### To be done
Change every "icon" in the data below to "symbol" and reproduce the rest of the text unaltered, leaving out the pictures.

### Data in this exercise
▬▬▬

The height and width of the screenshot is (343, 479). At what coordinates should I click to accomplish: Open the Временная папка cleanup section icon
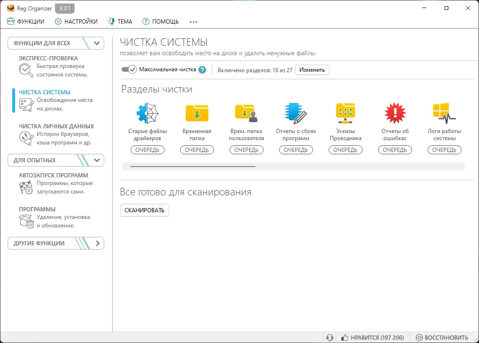(197, 112)
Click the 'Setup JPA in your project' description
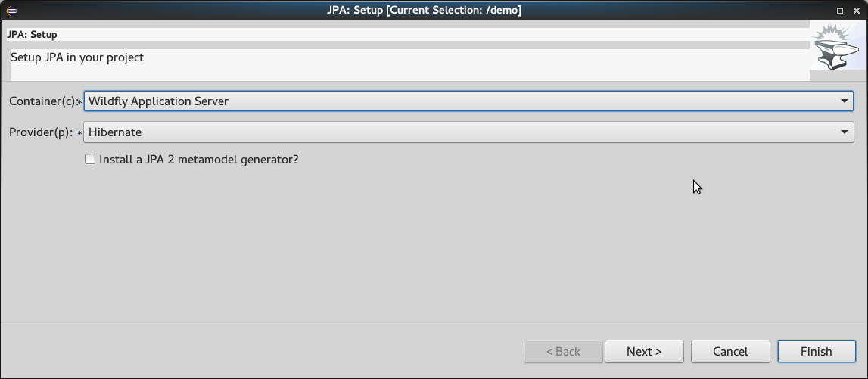This screenshot has width=868, height=379. point(77,57)
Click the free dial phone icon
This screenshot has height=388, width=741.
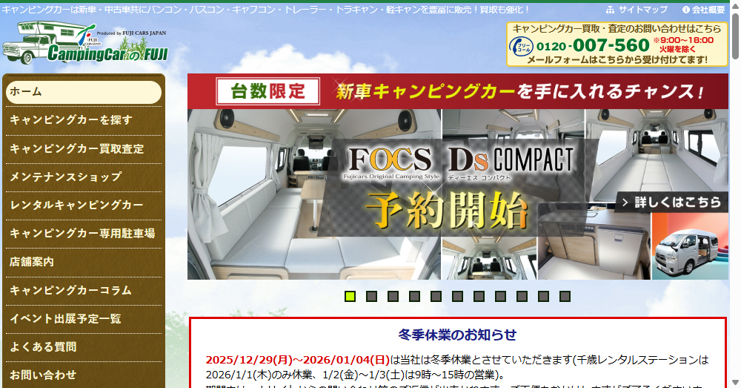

▬▬▬

### Finished answer
The height and width of the screenshot is (343, 479). At what coordinates should I click to accomplish: Open the Временная папка cleanup section symbol
(197, 112)
Click the 'Setup JPA in your project' description
This screenshot has width=868, height=379. point(77,57)
Click the free dial phone symbol
This screenshot has height=388, width=741.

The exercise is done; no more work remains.